Kazuko smiled and bowed. Somewhat to Jun’s surprise, she wore a kimono. She was a tiny woman, barely reaching Tomoko’s shoulders, though Tomoko herself was of slightly less than average height. The kimono was of blue-gray unfigured material, the sort of outfit a woman of the pre-modern age might have chosen for an occasion which called on her to be present but inconspicuous. The grandfather, for his part, wore a dark suit and tie, the businesslike appearance his dress gave him belied by the widest smile Jun had ever seen; he seemed to be deliberately drawing attention to his teeth, which were in fact remarkably white and even. He had a thin, almost ascetic face expressive of depths you sense without being able to put your finger on what if anything they signify. Thick spectacles made his eyes seem preternaturally large. His hair was a thin white mane, swept back from his high forehead. The effect of his appearance on Jun was a strange one. It made him think, “I’d really like to paint this man,” though he had never painted a picture in his life, or even thought of painting one.
“Tomoko is certainly right about my being a bit slow,” said Jun with a smile, “but about my nervousness, she exaggerates.”
“Her exaggerating is habitual, as is her malice,” said the grandfather, smiling more broadly than ever. “To her, truth is raw material for genius to distort at will, and she has never doubted for a minute, from the time she was old enough to talk, that she is a genius. On that point I don’t contradict her, but I doubt very much you’re slow. If you were, I’d have noticed by now. When it comes to sizing up character, I’m not the worst of judges. I think even Tomoko would give me credit for that. Wouldn’t you, my dear?”
“All the credit in the world,” said Tomoko. “Come, grandmother. “Let’s us see to tea and let the men talk.”

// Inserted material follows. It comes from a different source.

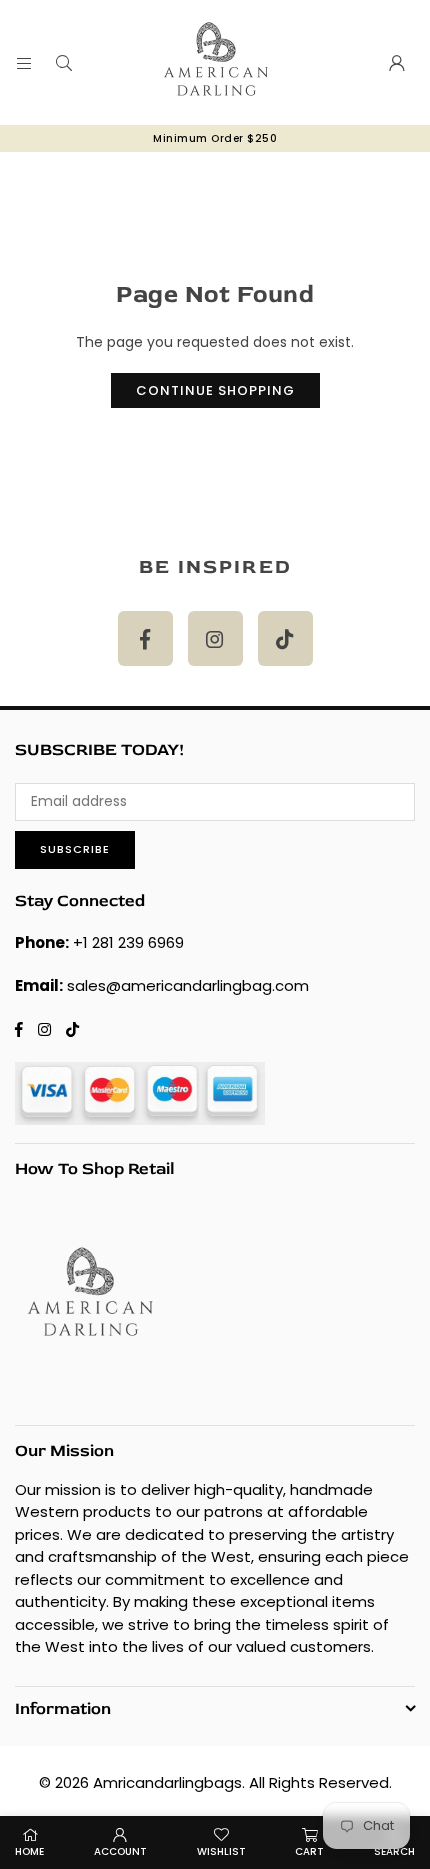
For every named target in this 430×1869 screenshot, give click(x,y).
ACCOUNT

“Sit down, sit down. You’re used to tables and chairs no doubt, but as Tomoko must have told you everything here is in the pure Japanese style. Does that bother you?”
“Not at all. I am Japanese, after all.”
“Very few people today are Japanese. We are a dying people, though outwardly flourishing. I try, in my own small way...”
“Grandfather...” Tomoko had left the room but now paused in the passage leading to the kitchen. “Grandfather, please, don’t read him a lecture. Though on second thought, why not? He hasn’t heard it before, he might find it interesting, in a quaint sort of way.”
“Tomoko argues that ‘people’ in the sense of nationality is an antiquated concept...”
“A dead concept.”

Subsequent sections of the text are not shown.